I have these little “parent awakenings” every now and then. My latest is about deliberate parenting.
Deliberate training takes deliberate thought, deliberate action, and the vision to understand the importance of being deliberate. It’s so simple we almost miss it. But it’s so important, we can’t afford to!
As my husband and I randomly talked the other night about the socialist society we live in, and “how we got here”, it dawned on me…. we, too, can be guilty of skewing our children’s understanding of life, of God, and how it all fits together.
This generation loves socialism because they grew up having parents who “loved them enough” to give them what they wanted. Free.
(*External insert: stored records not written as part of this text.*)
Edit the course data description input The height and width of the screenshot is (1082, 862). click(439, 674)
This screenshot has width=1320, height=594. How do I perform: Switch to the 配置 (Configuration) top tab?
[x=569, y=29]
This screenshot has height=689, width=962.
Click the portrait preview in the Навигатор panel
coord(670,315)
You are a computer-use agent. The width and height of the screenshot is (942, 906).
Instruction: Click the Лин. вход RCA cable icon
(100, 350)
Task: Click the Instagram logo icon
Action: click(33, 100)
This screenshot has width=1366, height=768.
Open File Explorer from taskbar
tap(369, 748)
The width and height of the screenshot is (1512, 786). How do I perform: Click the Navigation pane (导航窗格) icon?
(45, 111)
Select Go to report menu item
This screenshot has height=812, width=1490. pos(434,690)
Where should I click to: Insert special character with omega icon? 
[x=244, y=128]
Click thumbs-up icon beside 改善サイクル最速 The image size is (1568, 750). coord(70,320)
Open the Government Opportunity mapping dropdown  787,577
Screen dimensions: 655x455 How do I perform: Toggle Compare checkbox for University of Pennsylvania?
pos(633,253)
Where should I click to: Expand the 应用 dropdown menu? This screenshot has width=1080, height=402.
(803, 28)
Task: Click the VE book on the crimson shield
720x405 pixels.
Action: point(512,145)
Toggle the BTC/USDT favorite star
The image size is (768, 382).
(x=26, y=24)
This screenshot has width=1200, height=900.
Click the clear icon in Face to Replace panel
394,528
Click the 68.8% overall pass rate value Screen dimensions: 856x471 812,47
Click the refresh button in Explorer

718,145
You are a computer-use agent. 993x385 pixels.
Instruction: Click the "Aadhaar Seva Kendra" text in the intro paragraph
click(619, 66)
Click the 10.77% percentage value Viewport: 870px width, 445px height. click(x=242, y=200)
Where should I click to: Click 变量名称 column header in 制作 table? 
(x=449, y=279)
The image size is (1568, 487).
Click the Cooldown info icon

Free cars, free clothes, free sports, free camp, free education…little responsibility attached.
Why would those children grow up and expect anything less?
Once upon a time, biblical principles taught themselves.
“If a man doesn’t work, he doesn’t eat.”
And children knew if they didn’t help their parents plant the corn, hoe the rows, milk the cow, etc., THEY WOULDN’T EAT.
They watched their father pray for rain and saw the labor of their hands mingle with the miracle of life from the ground as their very food sprang up from it.
Those days are mostly gone.
And I was thinking about how we all–and especially our children, take the simple act of sitting down to a meal for granted.
It’s “free food” to them. It just appears. We always have it.
How can I teach my children that “if a man doesn’t work, he doesn’t eat”?
By pointing out the necessity of the entire family working together to keep our household running. By showing them that their diligence to take care of household chores, helping with the other children, looking for ways to make everyone’s load lighter–these are practical things that hold keys to life implications.
By talking about it, and pointing what they already do to a Scriptural concept. (A friend of mine has a pick-up before lunch, at which point she quotes the verse 😉
Make the connection. Use your days to teach the wisdom of God. This principle can be applied to any Scriptural truth, but we must be deliberate about applying it.